##### Material to process

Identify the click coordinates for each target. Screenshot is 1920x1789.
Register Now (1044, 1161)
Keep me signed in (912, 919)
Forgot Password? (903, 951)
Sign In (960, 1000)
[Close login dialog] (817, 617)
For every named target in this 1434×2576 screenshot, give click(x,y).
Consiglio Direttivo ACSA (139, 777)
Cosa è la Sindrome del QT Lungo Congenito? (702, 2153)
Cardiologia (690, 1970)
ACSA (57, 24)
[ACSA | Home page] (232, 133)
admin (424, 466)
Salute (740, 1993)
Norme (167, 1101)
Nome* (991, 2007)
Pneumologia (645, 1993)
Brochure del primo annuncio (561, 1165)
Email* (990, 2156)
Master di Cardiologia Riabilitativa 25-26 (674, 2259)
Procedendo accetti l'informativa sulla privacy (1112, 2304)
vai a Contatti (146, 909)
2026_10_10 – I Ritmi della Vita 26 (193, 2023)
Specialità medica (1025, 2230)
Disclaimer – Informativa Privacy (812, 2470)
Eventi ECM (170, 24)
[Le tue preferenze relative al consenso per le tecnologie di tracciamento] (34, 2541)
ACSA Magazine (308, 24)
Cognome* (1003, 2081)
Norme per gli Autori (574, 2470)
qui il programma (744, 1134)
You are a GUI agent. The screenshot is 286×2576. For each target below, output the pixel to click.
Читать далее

##########

Repeat word for word each line from the one with "2026_10_10 – I" to the end of the records above, inclusive.

2026_10_10 – I Ritmi della Vita 26 (193, 2023)
Specialità medica (1025, 2230)
Disclaimer – Informativa Privacy (812, 2470)
Eventi ECM (170, 24)
[Le tue preferenze relative al consenso per le tecnologie di tracciamento] (34, 2541)
ACSA Magazine (308, 24)
Cognome* (1003, 2081)
Norme per gli Autori (574, 2470)
qui il programma (744, 1134)
You are a GUI agent. The screenshot is 286×2576. For each target below, output the pixel to click.
Читать далее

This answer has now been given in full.